Differential expansion of human primitive hematopoietic stem cell subsets: Correlation between phenotype, cell division history and frequency scid repopulating cells

Abstract

Listen

Translate article

CD34+ cells were isolated from G-CSF mobilized normal volunteers and cultured for 4 days in serum-free medium (X-VIVO 15) in the presence of SCF (20 ng/ml) + TPO (50 ng/ml) + FLT-3L (50 ng/ml). The phenotype (CD38, Thy-1, c-kit, HLA-DR) and cell division history (CFSE labeling) of CD34+ cells were examined. The frequency of LTC-IC and SCID repopulating cells (SRC) was measured by limiting dilution assays. After 4 days, the total number of CD34+ cells was maintained but a 25% reduction in the frequency of CFU and a 5-fold increase in LTC-IC were observed. The percentage of CD34+CD38− and CD34+DR− cells increased 57 and 5 fold, respectively, as > 85% of the CD38− and DR− cells divided 5 to 6 times from Day 0 to Day 4. The percentage of CD34+/c-kit+ was maintained after 4 days of culture even though > 90% of the cells had divided 2 to 5 times. In contrast, there was a 6-fold reduction in Thy-1+ cells while 60% of the Thy-1+ cells detected at Day 4 had undergone 0 to 2 divisions.
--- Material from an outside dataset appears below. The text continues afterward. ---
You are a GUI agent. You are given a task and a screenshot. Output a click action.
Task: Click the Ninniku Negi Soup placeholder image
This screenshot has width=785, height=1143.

Cultures of sorted CD34+Thy-1+ cells indicated that 3 or more cell divisions resulted in a gradual loss of Thy-1 expression. This data indicates that the combination of SCF+TPO+FLT-3L preferentially expands CD34+CD38− and DR− subsets. Data correlating CD34+ subsets, number of cell divisions and frequency of LTC-IC and SRC will be presented.